--- Texto fornecido ---

O Grito dos Excluídos e Excluídas realiza nesta quinta-feira (20.08), às 19h, uma live sobre comunicação, redes sociais, mulheres e soberania. A atividade integra a programação da 32ª edição do movimento e será transmitida pela plataforma da CNBB (Conferência Nacional dos Bispos do Brasil), em Cuiabá.
Entre os participantes está o jornalista, professor e pesquisador Pedro Pinto de Oliveira, docente do PPGCOM (Programa de Pós-Graduação em Comunicação) e do PPGECCO (Programa de Pós-Graduação em Estudos de Cultura Contemporânea) da UFMT (Universidade Federal de Mato Grosso).
Segundo Juvenal Paiva da Silva, articulador estadual do Grito dos Excluídos em Mato Grosso, Pedro participará do debate a partir de sua atuação na área da comunicação. Esta é a segunda vez que o professor colabora com atividades do movimento.
“É uma alegria poder contar com uma pessoa como o professor Pedro, que com toda sua experiência agrega muito para o debate, especialmente sobre comunicação”, afirmou Juvenal ao PNB Online.

---

# [Enunciados do exercício]
[A] Indique se cada afirmação abaixo está de acordo com o texto sobre a live do Grito dos Excluídos, respondendo sim ou não e citando literalmente as palavras do texto que decidem a questão.
(i) A live será transmitida pela plataforma da CNBB.
(ii) Esta é a primeira vez que o professor Pedro colabora com atividades do movimento.
(iii) A live está marcada para as 20h.
[B] Responda, com base no texto sobre a live do Grito dos Excluídos:
(i) De qual edição do movimento a live faz parte?
(ii) Que função Juvenal Paiva da Silva exerce?
(iii) A qual veículo Juvenal deu sua declaração sobre o professor Pedro?
[C] Transcreva sem alterações o trecho do texto sobre a live começando por "Segundo Juvenal Paiva" e seguindo até "ao PNB Online.".

--- Seção de dados ---

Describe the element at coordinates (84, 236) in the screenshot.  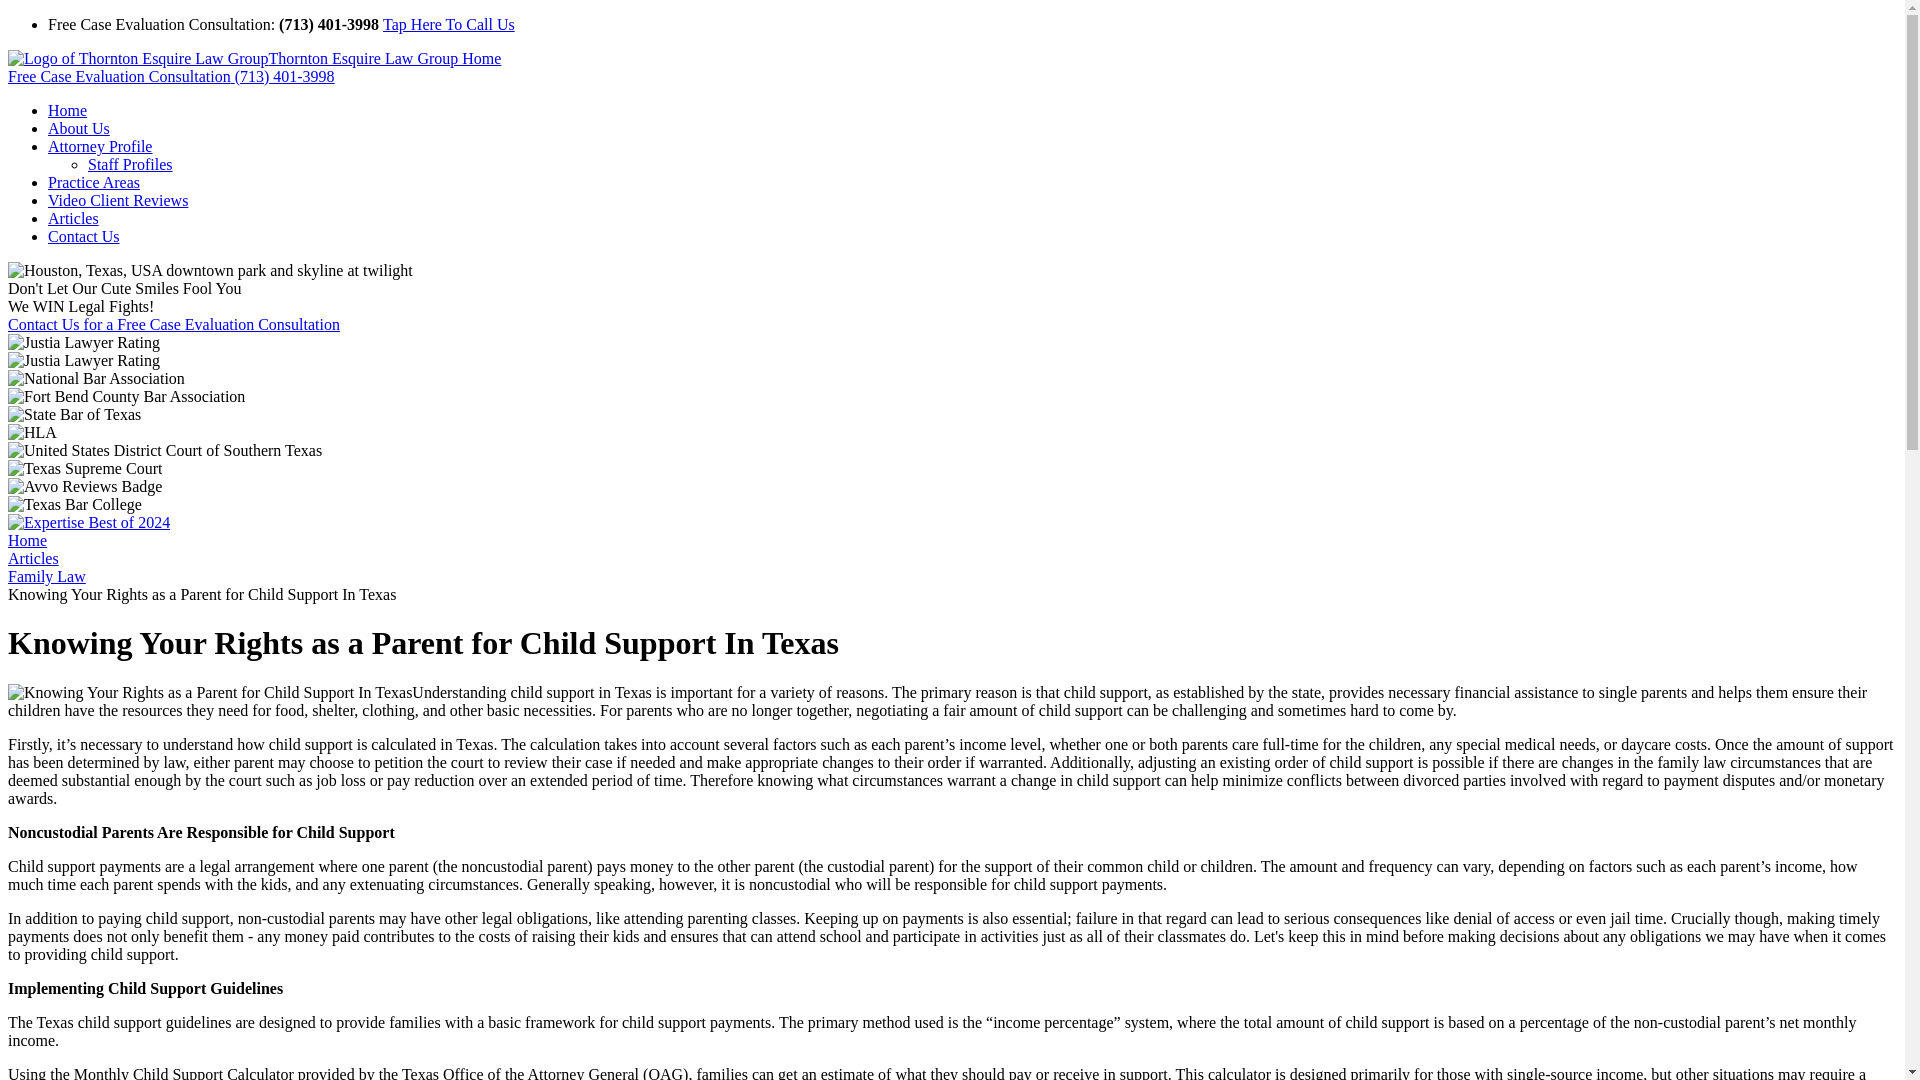
I see `Contact Us` at that location.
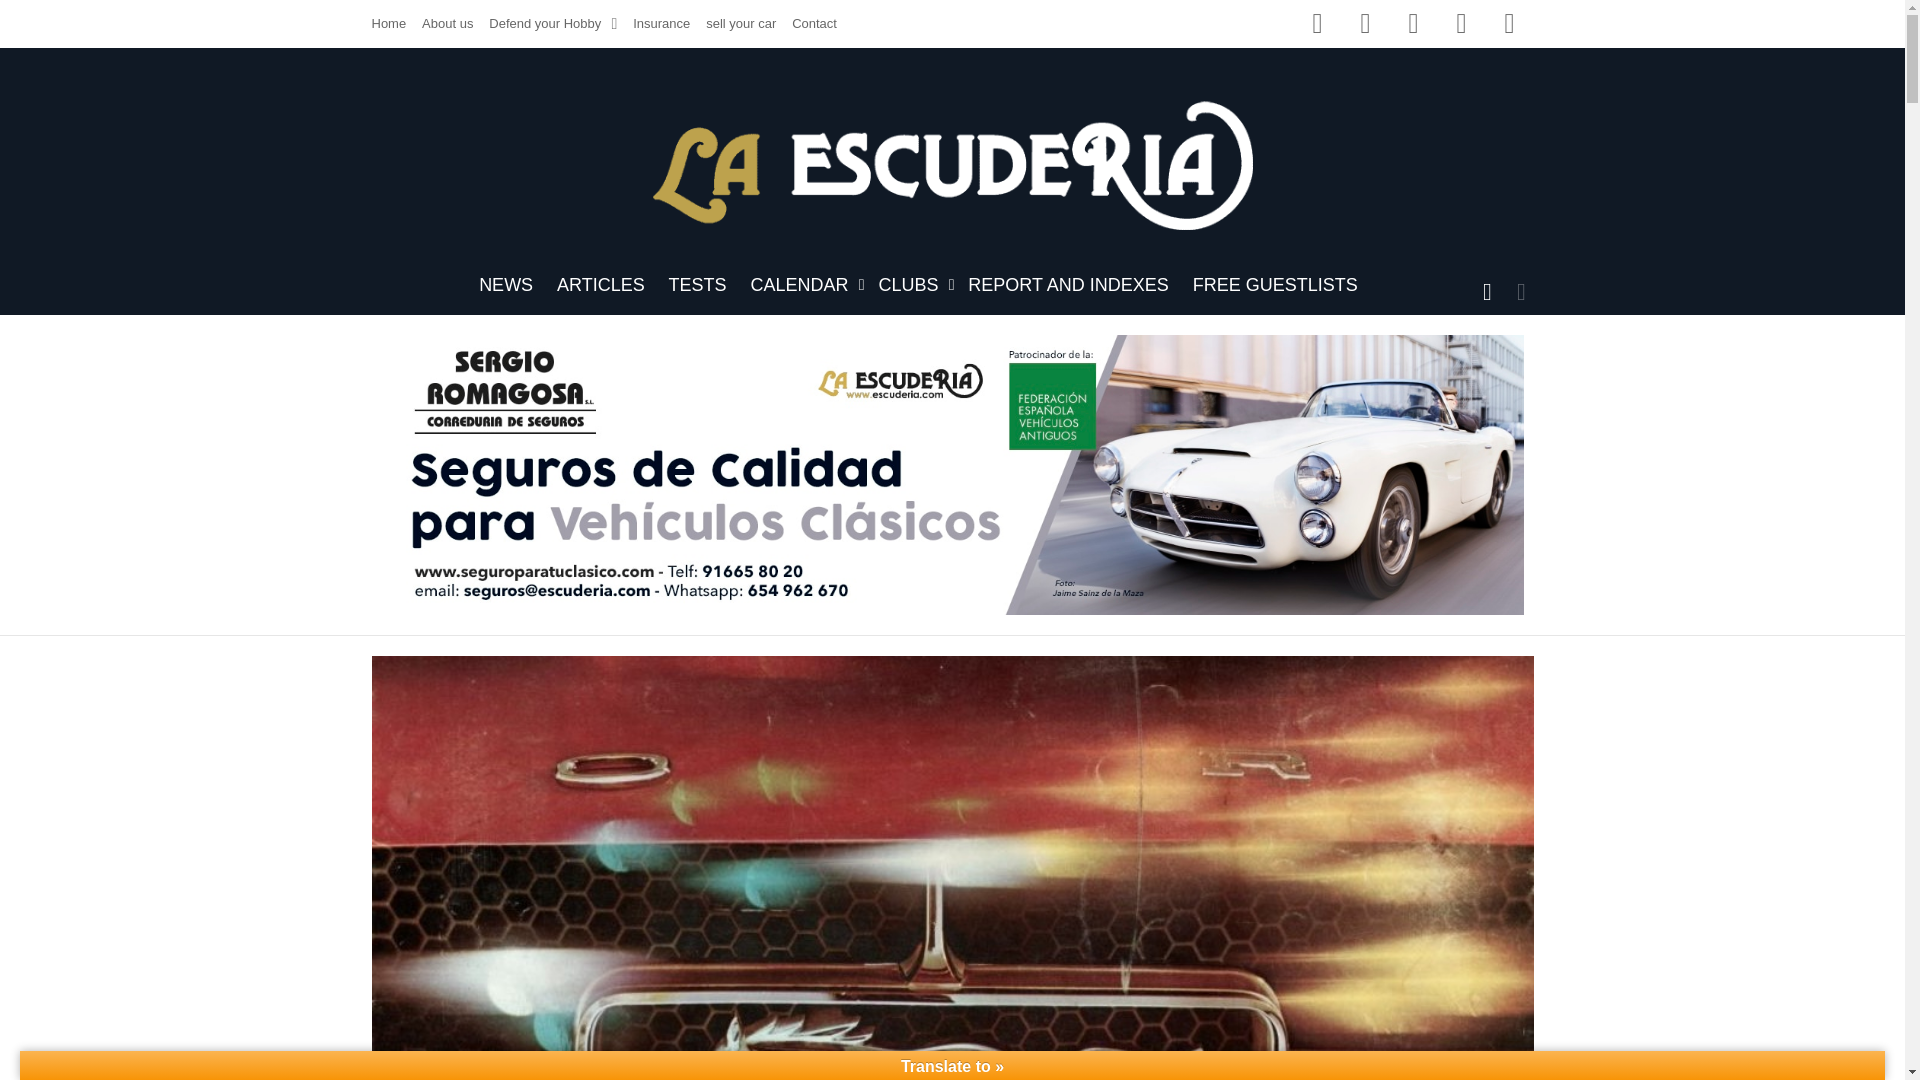 This screenshot has height=1080, width=1920. I want to click on ARTICLES, so click(600, 285).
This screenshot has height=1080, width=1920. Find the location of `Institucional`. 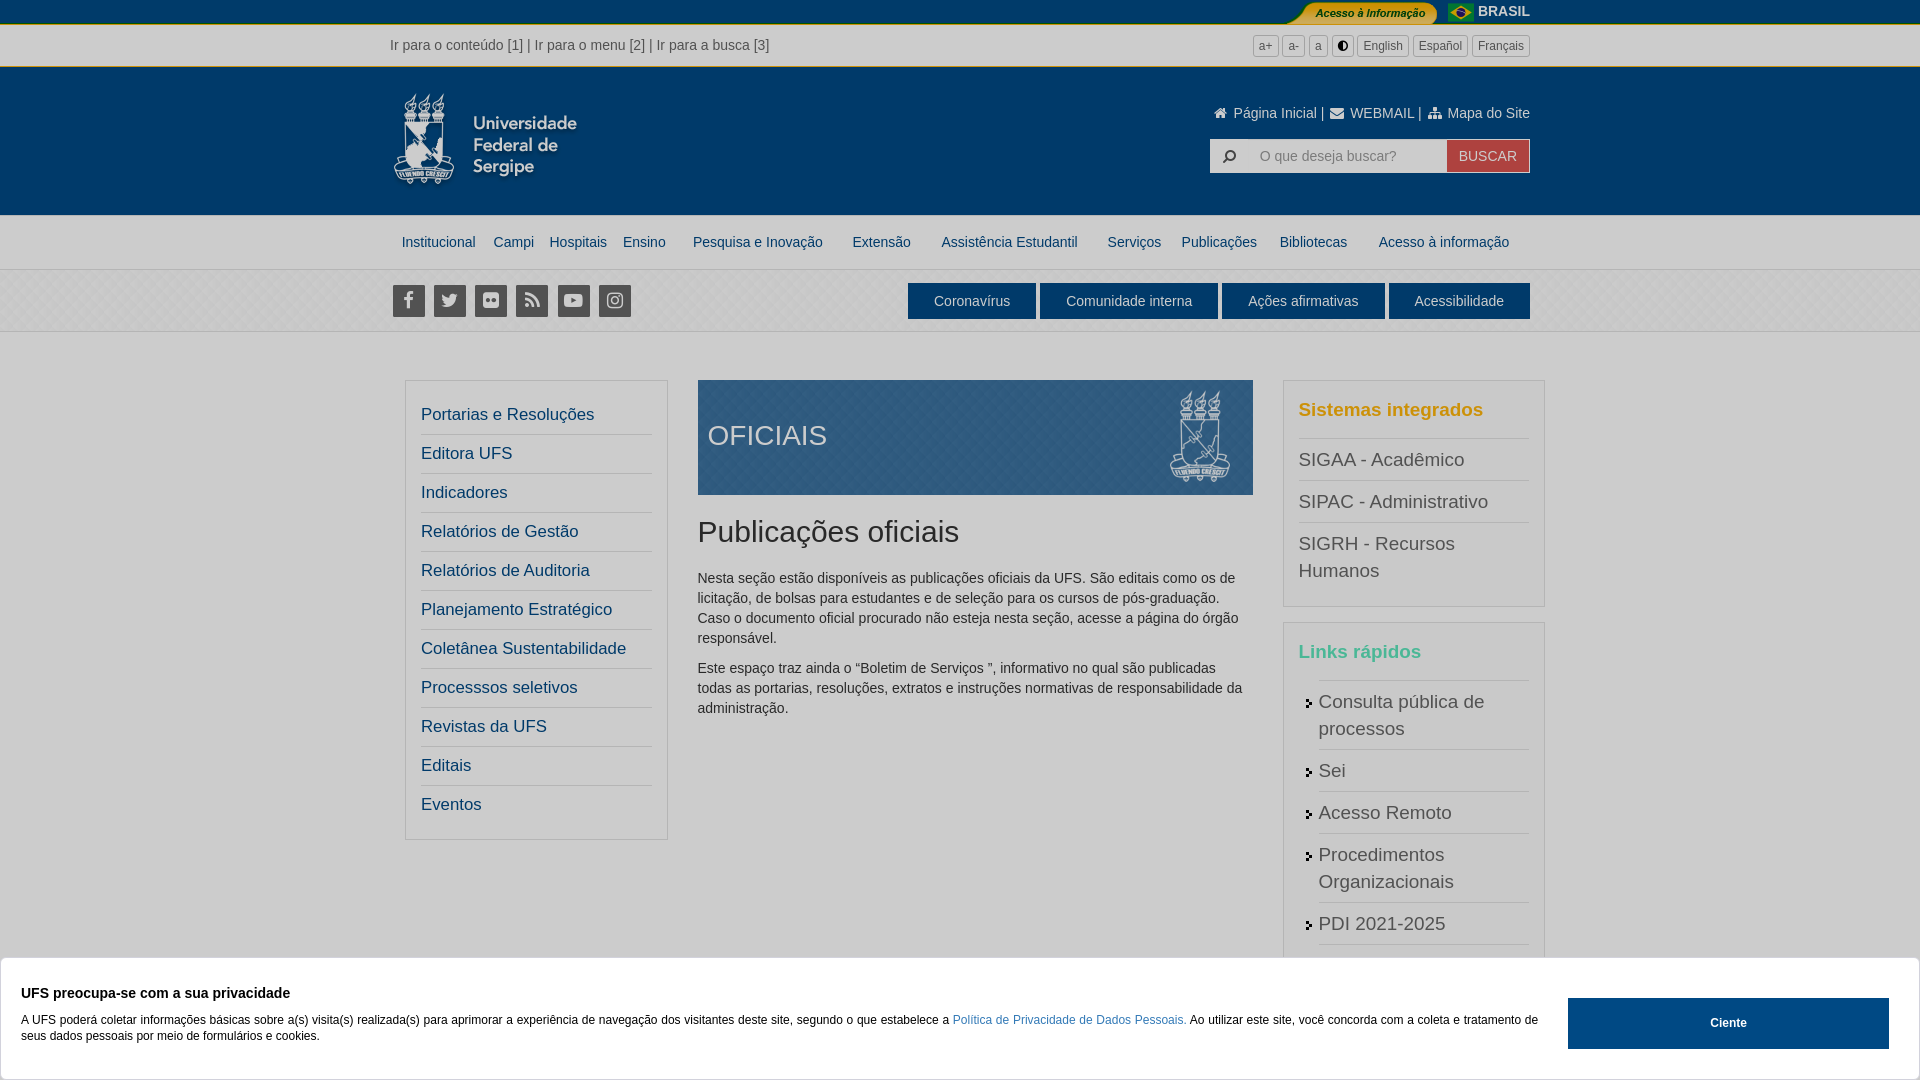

---

# [Respostas por item]
[A]
(i) Sim: "será transmitida pela plataforma da CNBB (Conferência Nacional dos Bispos do Brasil)".
(ii) Não: "Esta é a segunda vez que o professor colabora com atividades do movimento."
(iii) Não: "às 19h".

[B]
(i) Da 32ª edição.
(ii) Ele é articulador estadual do Grito dos Excluídos em Mato Grosso.
(iii) Ao PNB Online.

[C]
Segundo Juvenal Paiva da Silva, articulador estadual do Grito dos Excluídos em Mato Grosso, Pedro participará do debate a partir de sua atuação na área da comunicação. Esta é a segunda vez que o professor colabora com atividades do movimento.
“É uma alegria poder contar com uma pessoa como o professor Pedro, que com toda sua experiência agrega muito para o debate, especialmente sobre comunicação”, afirmou Juvenal ao PNB Online.